LA FARGE, WIS. – Organic Valley this week began working with a number of technical partners to lower on-farm emissions at organic dairy farms as a step to combat climate change.
The project, developed to sequester carbon with an insetting program, is supported by Stonyfield and Nancy's Probiotic Foods, and doubling in size as the result of a US Department of Agriculture Climate-Smart Commodities grant.
Organic Valley shared that its carbon insetting program focuses on helping farmers expand grazing areas for dairy cows, while also increasing carbon sequestering capability within grazing practices.
The cooperative said its program also incentivizes farmers to sequester more carbon by planting new trees on their farms, through practices such as silvopasture, riparian forest buffers, windbreaks, hedgerows and alley cropping.
Additionally, the program focuses on methane reduction practices, such as enteric feed supplements and changes to manure management with dry storage and composting.
Stonyfield senior director of sustainability and government affairs Britt Lundgren said the organic yogurt maker’s efforts to reduce agriculture’s climate impact have been ongoing for decades.
“We've always believed that business should be a force for good and that we can make more of a positive impact on climate when businesses join forces,” Lundgren said. “We've chosen to source milk from Organic Valley for over 25 years because of their shared commitment to family farms and sustainability, so we were eager to help support them in securing the USDA Climate-Smart Commodities grant for their industry-leading program.”

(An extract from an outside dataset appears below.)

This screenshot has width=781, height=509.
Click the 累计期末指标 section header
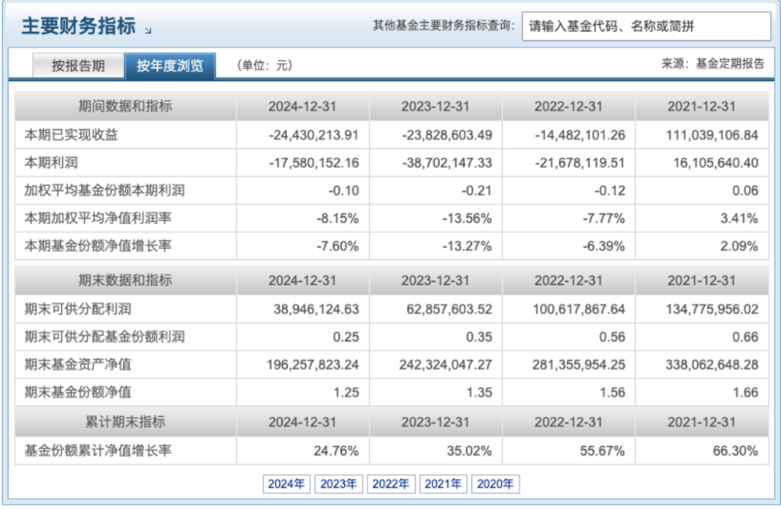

Stonyfield will further support the carbon insetting program with funding.
“We see supply chain partnerships like this one with Organic Valley as critical to meeting Stonyfield's science-based target for emission reduction,” Lundgren said.
Nicole Rakobitsch, Organic Valley’s director of sustainability, said the program is not only about adapting to climate change, but also leading the industry with an example of how dairy can be part of the solution.
"With the support of our partners and the USDA, we're bringing groundbreaking innovation to our organic farming model that has already proven to be successful in reducing our carbon footprint,” Rakobitsch said.
An Organic Valley farmer based in Wisconsin, Chris Wilson, said the carbon insetting program takes his family farm’s sustainability commitment to another level.
“We're not just milking cows and growing crops — we're working to build a healthier planet," Wilson said. "We've seen it firsthand, the bees, butterflies and birds calling our farm home. It's a healthy place."